[Begin]
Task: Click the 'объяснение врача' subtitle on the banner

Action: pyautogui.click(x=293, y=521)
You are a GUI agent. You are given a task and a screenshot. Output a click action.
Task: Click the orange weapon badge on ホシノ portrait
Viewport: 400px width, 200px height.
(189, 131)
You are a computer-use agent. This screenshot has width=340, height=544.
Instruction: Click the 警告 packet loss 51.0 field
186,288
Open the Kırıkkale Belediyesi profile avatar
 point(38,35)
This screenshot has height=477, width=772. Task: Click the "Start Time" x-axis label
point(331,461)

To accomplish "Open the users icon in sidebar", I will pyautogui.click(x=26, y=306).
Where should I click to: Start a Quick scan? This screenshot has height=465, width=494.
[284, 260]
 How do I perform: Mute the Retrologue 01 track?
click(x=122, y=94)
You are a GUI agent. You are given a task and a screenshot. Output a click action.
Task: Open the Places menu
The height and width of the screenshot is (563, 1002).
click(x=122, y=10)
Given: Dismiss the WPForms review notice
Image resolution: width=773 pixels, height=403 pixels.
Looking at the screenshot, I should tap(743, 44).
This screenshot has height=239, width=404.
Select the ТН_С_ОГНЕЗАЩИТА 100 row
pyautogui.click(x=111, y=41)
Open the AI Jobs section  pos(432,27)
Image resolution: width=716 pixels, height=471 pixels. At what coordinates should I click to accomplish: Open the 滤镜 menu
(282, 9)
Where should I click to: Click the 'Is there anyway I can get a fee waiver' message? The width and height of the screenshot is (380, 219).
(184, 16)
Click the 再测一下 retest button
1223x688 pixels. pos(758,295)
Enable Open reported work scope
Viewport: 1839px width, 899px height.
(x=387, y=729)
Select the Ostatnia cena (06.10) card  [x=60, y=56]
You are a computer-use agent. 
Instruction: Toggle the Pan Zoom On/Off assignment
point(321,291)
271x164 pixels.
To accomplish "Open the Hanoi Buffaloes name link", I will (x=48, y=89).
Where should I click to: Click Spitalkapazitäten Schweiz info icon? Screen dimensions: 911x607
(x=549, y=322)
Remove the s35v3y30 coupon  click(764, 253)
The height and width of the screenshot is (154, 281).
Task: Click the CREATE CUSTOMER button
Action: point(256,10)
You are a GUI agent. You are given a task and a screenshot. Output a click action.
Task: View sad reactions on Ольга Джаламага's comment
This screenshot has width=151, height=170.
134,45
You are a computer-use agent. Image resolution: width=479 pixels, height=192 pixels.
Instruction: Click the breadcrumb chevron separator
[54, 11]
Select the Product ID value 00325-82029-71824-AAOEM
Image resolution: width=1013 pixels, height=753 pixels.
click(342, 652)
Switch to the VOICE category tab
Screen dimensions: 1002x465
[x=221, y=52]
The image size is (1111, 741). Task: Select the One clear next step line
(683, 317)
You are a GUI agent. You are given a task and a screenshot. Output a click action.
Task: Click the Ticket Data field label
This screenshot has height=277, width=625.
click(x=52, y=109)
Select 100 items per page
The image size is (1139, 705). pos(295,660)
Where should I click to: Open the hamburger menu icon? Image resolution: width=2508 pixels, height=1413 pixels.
[End]
Copy out the listing above without any changes, everything from the line containing "Remove the s35v3y30" down to the line containing "The image size is (1139, 705). pos(295,660)", both lines included.

Remove the s35v3y30 coupon  click(764, 253)
The height and width of the screenshot is (154, 281).
Task: Click the CREATE CUSTOMER button
Action: point(256,10)
You are a GUI agent. You are given a task and a screenshot. Output a click action.
Task: View sad reactions on Ольга Джаламага's comment
This screenshot has width=151, height=170.
134,45
You are a computer-use agent. Image resolution: width=479 pixels, height=192 pixels.
Instruction: Click the breadcrumb chevron separator
[54, 11]
Select the Product ID value 00325-82029-71824-AAOEM
Image resolution: width=1013 pixels, height=753 pixels.
click(342, 652)
Switch to the VOICE category tab
Screen dimensions: 1002x465
[x=221, y=52]
The image size is (1111, 741). Task: Select the One clear next step line
(683, 317)
You are a GUI agent. You are given a task and a screenshot. Output a click action.
Task: Click the Ticket Data field label
This screenshot has height=277, width=625.
click(x=52, y=109)
Select 100 items per page
The image size is (1139, 705). pos(295,660)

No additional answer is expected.